Dazi USA su settore farmaceutico: la situazione in Europa
La notizia ha generato reazioni contrastanti: sulle Borse asiatiche alcuni titoli sono arrivati a perdere oltre il 5% mentre l’Europa – dopo i primi scossoni – ha reagito con maggiore compostezza. Il motivo? Le principali multi-nazionali europee, da Roche a Novartis, passando per AstraZeneca e Sanofi, avevano già preso posizione nei mesi scorsi, varando maxi-investimenti per potenziare la presenza industriale negli Stati Uniti:
- Roche ha annunciato lo sviluppo di un nuovo impianto in Carolina del Nord e un piano da 50 miliardi di dollari per espandere ricerca e produzione negli USA, con l’obiettivo di creare oltre 12.000 posti di lavoro e rafforzare la leadership nell’innovazione.
- AstraZeneca ha annunciato investimenti per 50 miliardi entro il 2030: “siamo un’azienda globale, ma con radici profonde negli Stati Uniti” ha sottolineato Pascal Soriot, CEO del gruppo.
- Novartis prevede di destinare 23 miliardi di dollari nei prossimi cinque anni a nuovi siti di produzione localizzati negli Stati Uniti.
- Sanofi ha impianti a Framingham e Waltham (entrambi in Massachusetts) e sta costruendo una nuova struttura per la produzione di vaccini influenzali pandemici a Swiftwater (Pennsylvania).
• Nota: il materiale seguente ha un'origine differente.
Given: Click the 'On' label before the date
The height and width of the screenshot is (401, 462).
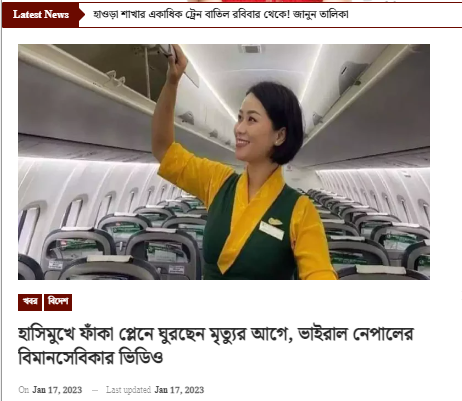Looking at the screenshot, I should click(x=24, y=390).
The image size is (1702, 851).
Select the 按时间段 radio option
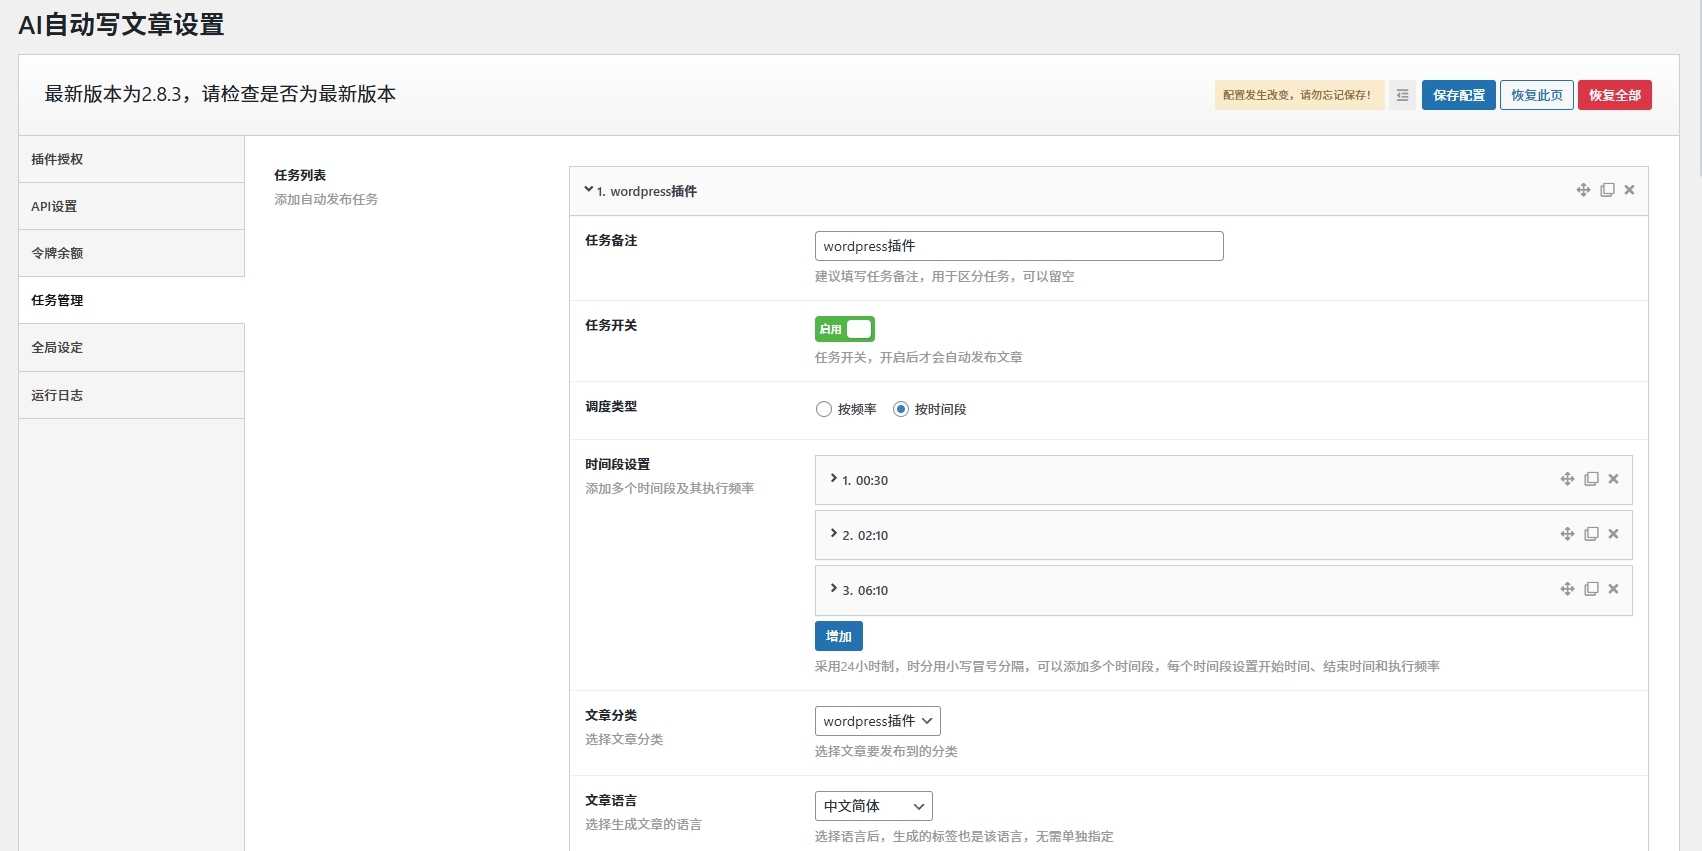901,409
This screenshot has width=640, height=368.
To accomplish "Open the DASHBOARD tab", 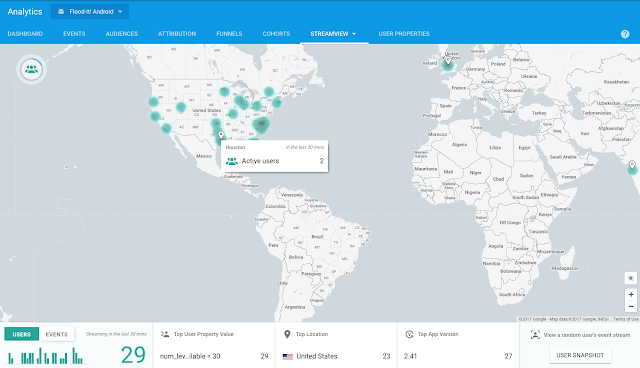I will [x=25, y=34].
La casa francese ha annunciato che investirà almeno 20 miliardi di dollari negli USA entro il 2030 per potenziare la manifattura e la ricerca & sviluppo.
- Già presente a West Lebanon (New Hampshire) ed a Clayton (North Carolina), Novo Nordisk a giugno 2024 ha annunciato un investimento di 4,1 miliardi di dollari per costruire un nuovo impianto a Clayton destinato al “fill-and-finish” (riempimento, confezionamento) di siringhe e penne iniettabili. La struttura dovrebbe essere completata tra 2027 e 2029.
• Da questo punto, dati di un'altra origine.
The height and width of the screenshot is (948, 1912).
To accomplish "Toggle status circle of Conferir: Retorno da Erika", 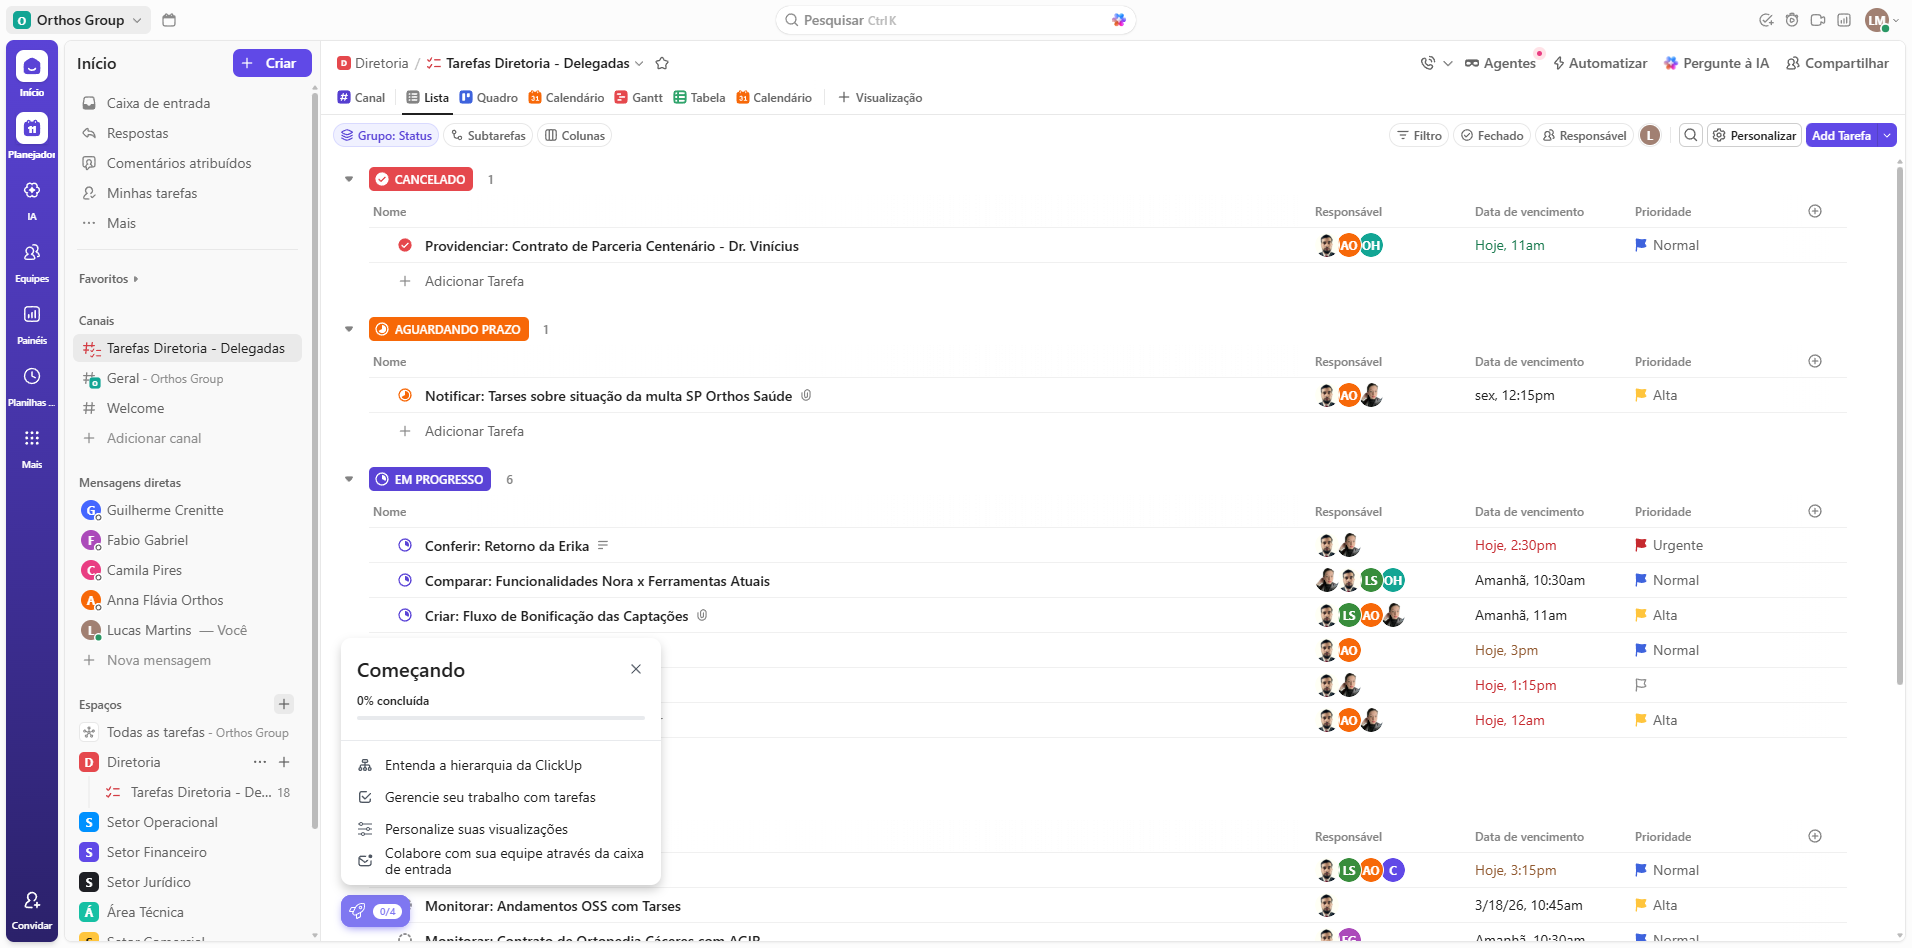I will click(x=405, y=546).
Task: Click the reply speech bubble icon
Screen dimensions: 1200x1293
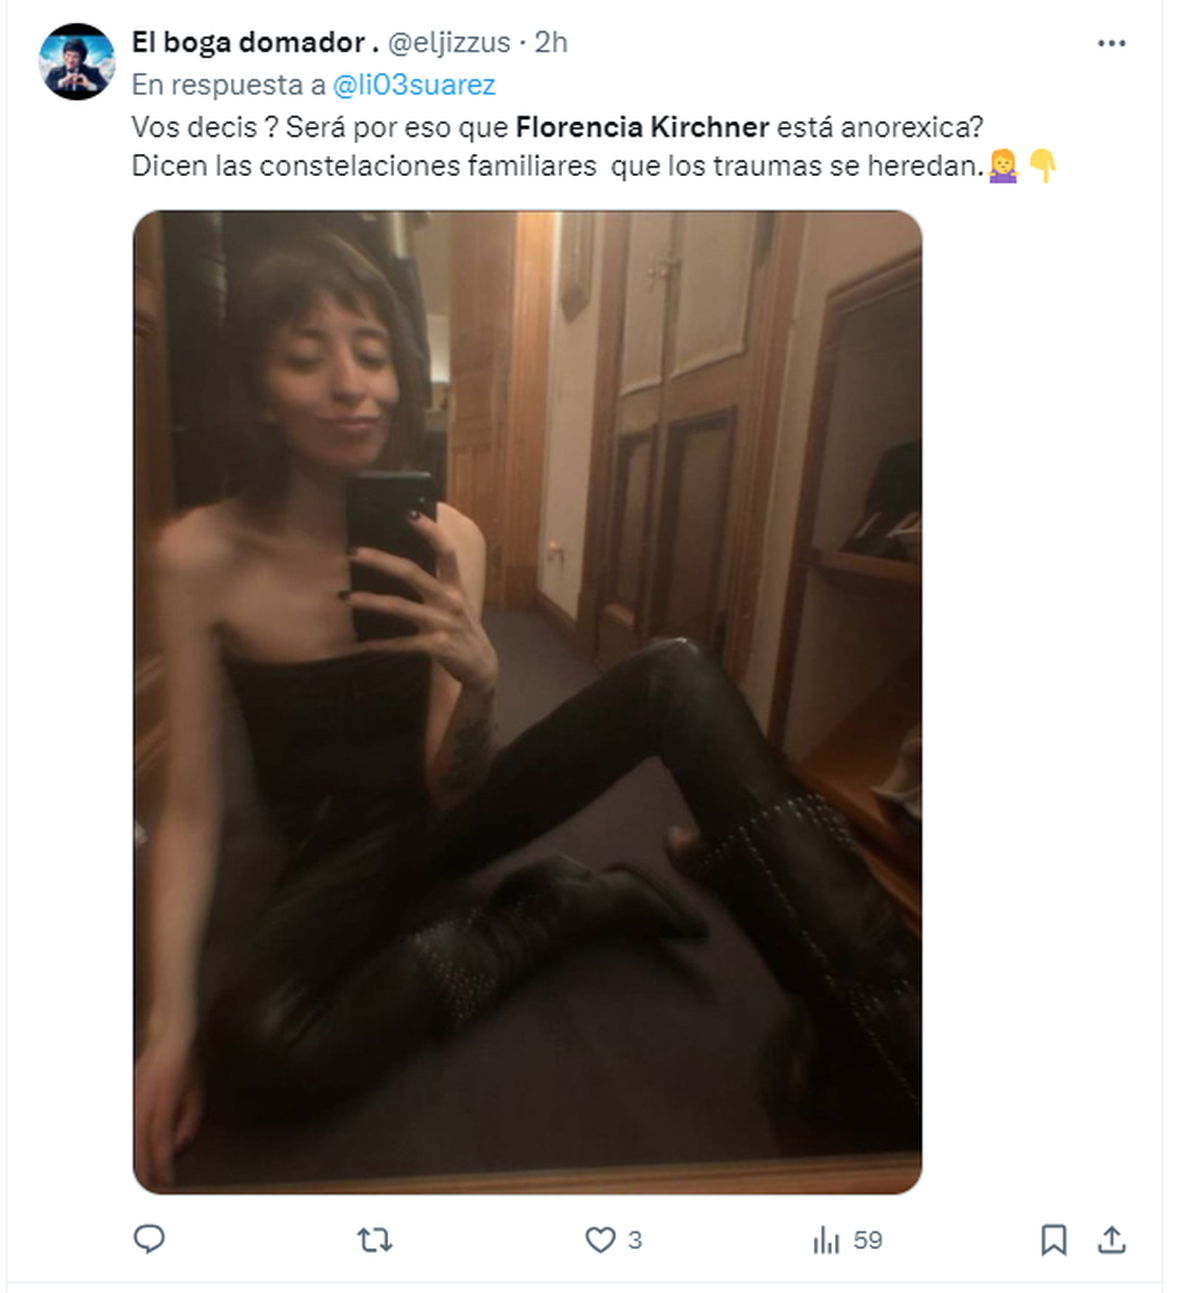Action: tap(149, 1239)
- Nella lista delle società che finiranno per essere esentate troviamo anche la nostra Diasorin, grazie alla strategia “local for local” (che prevede di concentrare capacità produttiva, logistica e commerciale direttamente nei territori in cui opera). Negli Stati Uniti, Diasorin sta ampliando la capacità produttiva degli stabilimenti di Stillwater (Minnesota) e Cypress (California). Il “local for local” permette a Diasorin di realizzare l'85% dei prodotti destinati al mercato americano all’interno dei confini statunitensi.
Europa tranquilla, Asia un po' meno
Fondamentale, in questa partita, il ruolo del recente accordo commerciale fra UE e USA. Al di là degli investimenti Oltreoceano, Bruxelles ha negoziato un tetto massimo del 15% sui dazi per le esportazioni europee di farmaci, blindando l’area comunitaria contro i rischi di escalation protezionista che coinvolgono invece altri grandi esportatori globali. “Questo limite rappresenta una polizza assicurativa per gli operatori europei. La UE è oggi l’unico partner ad aver ottenuto questa tutela dagli Stati Uniti”, ha dichiarato un portavoce della Commissione.
Gli analisti di JP Morgan condividono una lettura prudente, stimando che “il potenziale dazio del 100% sarà ampiamente aggirabile con una strategia di rilocalizzazione produttiva negli USA”. Se in Europa la situazione non desta eccessive preoccupazioni, sul versante asiatico le reazioni sono state più eterogenee.
I titoli regionali hanno subito i contraccolpi più violenti: le farmaceutiche asiatiche costituiscono il 20% delle importazioni americane in valore, con impatti immediati sui prezzi e la competitività. Tuttavia, le prospettive rimangono variabili: secondo Louise Loo, capo economista di Oxford Economics, “molte aziende asiatiche potrebbero ottenere deroghe o limitazioni, soprattutto per i portafogli generici e nei Paesi protetti da accordi commerciali come Giappone e Corea”. Singapore, invece, più esposta sui farmaci ad alto valore e brevetto, rischia di essere penalizzata, salvo investimenti diretti in impianti statunitensi.
La situazione rimane in evoluzione anche per i colossi cinesi: Pechino osserva ma si prepara a reagire con una strategia di diversificazione delle esportazioni e di negoziato bilaterale, mentre l’India potrebbe paradossalmente uscire indenne grazie alla prevalenza di prodotti generici.